DULUTH – A historic brick and brownstone building on a downtown corner could soon be torn down and replaced, a potential end to a legal squabble between the city and the building's former owner that has lasted more than a year.
A St. Louis County judge ruled in favor of the city and the Duluth Economic Development Authority (DEDA) on Friday, paving the way for the demolition of the former Kozy Bar. The landmark property, built in the late 19th century, once housed a ballroom and luxury townhouses. Most recently, it was used as single-room housing for low-income residents, but it was damaged by a fire in 2010 and deemed unfit for habitation ever since.
Though the Kozy is listed on the National Register of Historic Places, District Court Judge Eric Hylden wrote that the city and DEDA showed no "feasible and prudent alternatives" to demolition exist when public health and safety are taken into account.
"As it stands, it is a blighted property, full of pigeons, charred walls and wet ceilings. It attracts crime and solid waste," Hylden wrote. "The Kozy has come to the end of the line. With no feasible and prudent option for historic renovation, it must come down."
Eric Ringsred, who owned the building until 2015, and a local organization called Respect Starts Here filed suit in April 2018 amid discussions of demolishing the property to make way for a new development. Ringsred lost the building to the state for failing to pay property taxes, and DEDA purchased the Kozy about a year later.

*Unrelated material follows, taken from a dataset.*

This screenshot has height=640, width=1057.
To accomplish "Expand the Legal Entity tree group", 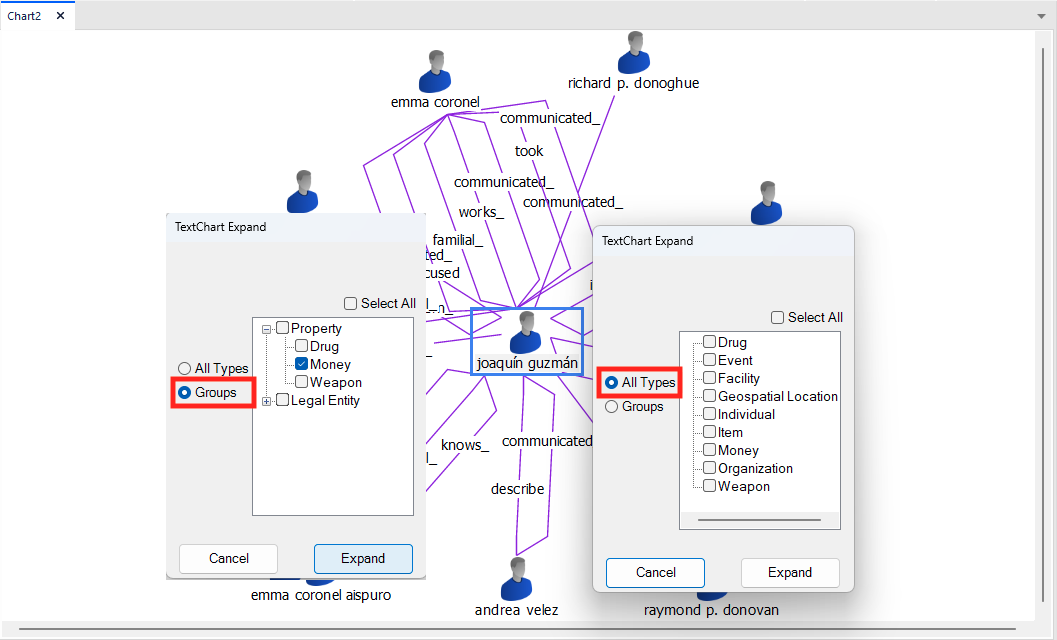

Hylden's ruling describes a long and acrimonious relationship between Ringsred and the defendants — the city and DEDA — that has led to multiple clashes over the tearing down of old and historic properties in Duluth.
Ringsred, an emergency-room doctor by day and historic preservationist of sorts when off the clock, owns several other buildings in Duluth. In 2010, he sold the NorShor Theater to DEDA, which did a major renovation of the performing arts center.
But Ringsred did not funnel the proceeds from that sale into the renovation of the decaying Kozy building in the middle of downtown, instead choosing to buy another property across the street. Hylden described what he saw as a repeating chain of behavior seemingly motivated by "one side acting in spite of the other."